Reproduce the data starting at the first line and ending at the line containing "will (x=95, y=209).", replacing "GUI agent" with "interface agent" and leaving everything else unchanged.

Recorded data:
— BEGIN —

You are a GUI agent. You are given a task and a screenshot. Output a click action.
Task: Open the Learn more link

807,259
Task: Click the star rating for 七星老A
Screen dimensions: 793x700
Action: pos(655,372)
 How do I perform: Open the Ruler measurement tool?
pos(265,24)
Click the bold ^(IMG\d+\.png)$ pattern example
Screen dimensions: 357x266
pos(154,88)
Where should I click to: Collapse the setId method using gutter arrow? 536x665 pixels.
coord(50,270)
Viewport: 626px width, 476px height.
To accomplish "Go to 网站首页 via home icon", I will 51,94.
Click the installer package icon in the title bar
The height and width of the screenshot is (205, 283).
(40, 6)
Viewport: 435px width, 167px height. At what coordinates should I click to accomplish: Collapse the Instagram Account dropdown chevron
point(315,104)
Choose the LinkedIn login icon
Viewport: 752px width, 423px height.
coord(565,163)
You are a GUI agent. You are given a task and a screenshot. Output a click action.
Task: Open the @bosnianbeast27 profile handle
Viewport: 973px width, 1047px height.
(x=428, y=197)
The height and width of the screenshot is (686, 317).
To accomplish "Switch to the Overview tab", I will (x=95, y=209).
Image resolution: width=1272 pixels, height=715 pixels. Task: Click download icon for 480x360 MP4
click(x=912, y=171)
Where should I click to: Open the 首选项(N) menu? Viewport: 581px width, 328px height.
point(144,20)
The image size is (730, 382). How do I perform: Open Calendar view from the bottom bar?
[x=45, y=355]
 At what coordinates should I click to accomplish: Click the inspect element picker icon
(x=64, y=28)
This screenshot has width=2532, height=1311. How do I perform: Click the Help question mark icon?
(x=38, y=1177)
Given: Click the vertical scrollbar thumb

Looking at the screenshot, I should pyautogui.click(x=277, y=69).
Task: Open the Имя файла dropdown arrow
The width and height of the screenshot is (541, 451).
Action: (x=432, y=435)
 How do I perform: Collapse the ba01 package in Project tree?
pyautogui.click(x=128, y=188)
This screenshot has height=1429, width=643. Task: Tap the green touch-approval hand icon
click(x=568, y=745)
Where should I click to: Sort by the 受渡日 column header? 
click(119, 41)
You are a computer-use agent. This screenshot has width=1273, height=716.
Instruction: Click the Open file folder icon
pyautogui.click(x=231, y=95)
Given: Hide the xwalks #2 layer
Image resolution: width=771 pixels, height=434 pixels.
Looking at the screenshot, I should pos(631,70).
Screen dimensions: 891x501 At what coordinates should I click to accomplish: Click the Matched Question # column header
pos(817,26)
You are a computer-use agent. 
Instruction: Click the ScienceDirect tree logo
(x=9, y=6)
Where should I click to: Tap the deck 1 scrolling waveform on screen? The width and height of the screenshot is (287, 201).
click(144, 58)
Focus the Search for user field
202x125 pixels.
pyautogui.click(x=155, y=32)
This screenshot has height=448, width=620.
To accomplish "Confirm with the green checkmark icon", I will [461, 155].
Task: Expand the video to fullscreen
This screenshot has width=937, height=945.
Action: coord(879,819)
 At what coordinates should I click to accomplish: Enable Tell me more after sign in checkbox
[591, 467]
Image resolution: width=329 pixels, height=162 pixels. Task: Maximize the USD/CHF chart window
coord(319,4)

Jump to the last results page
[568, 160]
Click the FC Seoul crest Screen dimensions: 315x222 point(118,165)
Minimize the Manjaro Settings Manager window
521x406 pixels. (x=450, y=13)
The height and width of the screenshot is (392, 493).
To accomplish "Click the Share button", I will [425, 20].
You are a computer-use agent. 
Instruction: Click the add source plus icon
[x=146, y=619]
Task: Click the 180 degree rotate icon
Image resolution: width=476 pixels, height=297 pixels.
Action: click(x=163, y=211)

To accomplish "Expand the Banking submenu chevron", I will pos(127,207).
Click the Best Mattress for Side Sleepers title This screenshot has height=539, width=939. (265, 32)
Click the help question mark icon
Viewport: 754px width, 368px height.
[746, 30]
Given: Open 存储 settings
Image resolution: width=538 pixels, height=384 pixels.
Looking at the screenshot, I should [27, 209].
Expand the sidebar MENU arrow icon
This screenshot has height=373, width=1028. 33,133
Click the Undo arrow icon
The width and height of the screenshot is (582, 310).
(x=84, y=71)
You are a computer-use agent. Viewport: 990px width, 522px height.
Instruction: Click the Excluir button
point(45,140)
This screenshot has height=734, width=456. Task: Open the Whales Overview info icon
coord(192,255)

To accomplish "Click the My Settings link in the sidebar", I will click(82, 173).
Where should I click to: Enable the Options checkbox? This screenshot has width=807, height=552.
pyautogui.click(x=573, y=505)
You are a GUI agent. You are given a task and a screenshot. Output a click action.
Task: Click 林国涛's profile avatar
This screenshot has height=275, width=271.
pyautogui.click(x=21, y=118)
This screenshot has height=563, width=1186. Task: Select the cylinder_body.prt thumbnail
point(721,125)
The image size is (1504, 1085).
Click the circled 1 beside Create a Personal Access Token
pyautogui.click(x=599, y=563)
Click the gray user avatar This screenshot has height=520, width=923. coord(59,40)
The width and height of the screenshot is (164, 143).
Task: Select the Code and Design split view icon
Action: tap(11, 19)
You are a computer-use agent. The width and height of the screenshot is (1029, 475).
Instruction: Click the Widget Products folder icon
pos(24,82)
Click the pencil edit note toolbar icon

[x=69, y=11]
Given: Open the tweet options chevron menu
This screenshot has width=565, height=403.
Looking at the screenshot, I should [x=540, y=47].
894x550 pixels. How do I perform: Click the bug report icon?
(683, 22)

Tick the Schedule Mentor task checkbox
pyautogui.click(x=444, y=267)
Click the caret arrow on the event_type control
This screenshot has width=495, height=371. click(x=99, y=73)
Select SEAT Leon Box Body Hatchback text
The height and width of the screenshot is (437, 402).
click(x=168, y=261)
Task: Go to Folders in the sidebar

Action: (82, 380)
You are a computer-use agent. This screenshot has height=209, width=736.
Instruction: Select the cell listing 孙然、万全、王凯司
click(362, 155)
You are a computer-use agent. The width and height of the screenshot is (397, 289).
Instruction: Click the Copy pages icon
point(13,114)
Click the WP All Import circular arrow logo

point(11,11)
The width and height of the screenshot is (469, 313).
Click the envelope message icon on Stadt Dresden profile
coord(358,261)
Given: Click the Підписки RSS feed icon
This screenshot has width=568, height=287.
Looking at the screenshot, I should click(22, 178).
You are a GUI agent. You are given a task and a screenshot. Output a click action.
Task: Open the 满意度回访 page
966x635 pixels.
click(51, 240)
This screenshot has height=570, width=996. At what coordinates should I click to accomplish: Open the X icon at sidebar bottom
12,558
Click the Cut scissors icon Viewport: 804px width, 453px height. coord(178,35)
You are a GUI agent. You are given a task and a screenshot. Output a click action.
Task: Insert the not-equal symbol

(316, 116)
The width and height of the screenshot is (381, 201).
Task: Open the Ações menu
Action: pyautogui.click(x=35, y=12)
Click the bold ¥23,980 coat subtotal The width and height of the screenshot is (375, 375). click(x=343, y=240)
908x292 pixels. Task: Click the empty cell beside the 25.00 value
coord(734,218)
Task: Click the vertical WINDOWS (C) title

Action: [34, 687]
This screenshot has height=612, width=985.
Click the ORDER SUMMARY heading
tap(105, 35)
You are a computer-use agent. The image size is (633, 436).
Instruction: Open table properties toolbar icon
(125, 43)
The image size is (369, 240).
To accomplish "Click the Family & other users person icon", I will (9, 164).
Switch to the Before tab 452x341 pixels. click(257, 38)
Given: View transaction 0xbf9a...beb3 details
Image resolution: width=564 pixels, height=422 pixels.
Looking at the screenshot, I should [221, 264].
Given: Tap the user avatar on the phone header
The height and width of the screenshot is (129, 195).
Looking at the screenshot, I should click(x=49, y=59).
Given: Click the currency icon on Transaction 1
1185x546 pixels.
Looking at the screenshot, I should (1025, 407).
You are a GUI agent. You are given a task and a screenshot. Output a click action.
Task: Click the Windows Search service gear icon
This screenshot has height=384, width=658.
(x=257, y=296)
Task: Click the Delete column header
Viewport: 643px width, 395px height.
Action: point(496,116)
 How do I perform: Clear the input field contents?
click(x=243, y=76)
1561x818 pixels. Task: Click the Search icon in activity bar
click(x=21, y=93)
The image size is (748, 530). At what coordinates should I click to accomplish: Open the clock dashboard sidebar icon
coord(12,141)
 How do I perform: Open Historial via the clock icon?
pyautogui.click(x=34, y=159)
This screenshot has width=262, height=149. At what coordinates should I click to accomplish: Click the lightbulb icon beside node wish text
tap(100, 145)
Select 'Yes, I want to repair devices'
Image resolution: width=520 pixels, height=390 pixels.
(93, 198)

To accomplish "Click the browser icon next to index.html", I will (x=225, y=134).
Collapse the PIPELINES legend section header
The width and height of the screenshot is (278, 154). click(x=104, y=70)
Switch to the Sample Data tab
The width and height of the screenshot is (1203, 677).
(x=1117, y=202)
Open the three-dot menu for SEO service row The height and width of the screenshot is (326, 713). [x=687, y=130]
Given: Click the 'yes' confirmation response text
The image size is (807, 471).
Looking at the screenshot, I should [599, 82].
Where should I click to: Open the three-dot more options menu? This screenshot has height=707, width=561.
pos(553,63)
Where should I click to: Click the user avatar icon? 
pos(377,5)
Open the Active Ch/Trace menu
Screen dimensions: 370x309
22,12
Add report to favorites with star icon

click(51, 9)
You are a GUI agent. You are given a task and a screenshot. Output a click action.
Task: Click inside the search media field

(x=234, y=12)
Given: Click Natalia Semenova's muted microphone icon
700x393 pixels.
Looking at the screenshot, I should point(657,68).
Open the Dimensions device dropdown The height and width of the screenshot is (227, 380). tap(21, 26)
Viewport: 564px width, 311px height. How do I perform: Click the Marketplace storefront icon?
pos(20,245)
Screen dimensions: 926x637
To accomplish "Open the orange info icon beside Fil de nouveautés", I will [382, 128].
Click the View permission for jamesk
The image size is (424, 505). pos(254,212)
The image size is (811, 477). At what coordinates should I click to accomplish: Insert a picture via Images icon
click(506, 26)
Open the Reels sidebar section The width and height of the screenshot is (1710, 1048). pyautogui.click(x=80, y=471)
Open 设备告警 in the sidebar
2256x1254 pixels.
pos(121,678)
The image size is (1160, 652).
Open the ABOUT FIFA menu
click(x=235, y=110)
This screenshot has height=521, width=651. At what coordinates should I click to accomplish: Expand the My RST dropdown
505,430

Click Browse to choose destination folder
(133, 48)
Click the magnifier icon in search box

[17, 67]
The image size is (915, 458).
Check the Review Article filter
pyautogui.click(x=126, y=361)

— END —

Solved problem:
You are a interface agent. You are given a task and a screenshot. Output a click action.
Task: Open the Learn more link

807,259
Task: Click the star rating for 七星老A
Screen dimensions: 793x700
Action: pos(655,372)
 How do I perform: Open the Ruler measurement tool?
pos(265,24)
Click the bold ^(IMG\d+\.png)$ pattern example
Screen dimensions: 357x266
pos(154,88)
Where should I click to: Collapse the setId method using gutter arrow? 536x665 pixels.
coord(50,270)
Viewport: 626px width, 476px height.
To accomplish "Go to 网站首页 via home icon", I will 51,94.
Click the installer package icon in the title bar
The height and width of the screenshot is (205, 283).
(40, 6)
Viewport: 435px width, 167px height. At what coordinates should I click to accomplish: Collapse the Instagram Account dropdown chevron
point(315,104)
Choose the LinkedIn login icon
Viewport: 752px width, 423px height.
coord(565,163)
You are a interface agent. You are given a task and a screenshot. Output a click action.
Task: Open the @bosnianbeast27 profile handle
Viewport: 973px width, 1047px height.
(x=428, y=197)
The height and width of the screenshot is (686, 317).
To accomplish "Switch to the Overview tab", I will (x=95, y=209).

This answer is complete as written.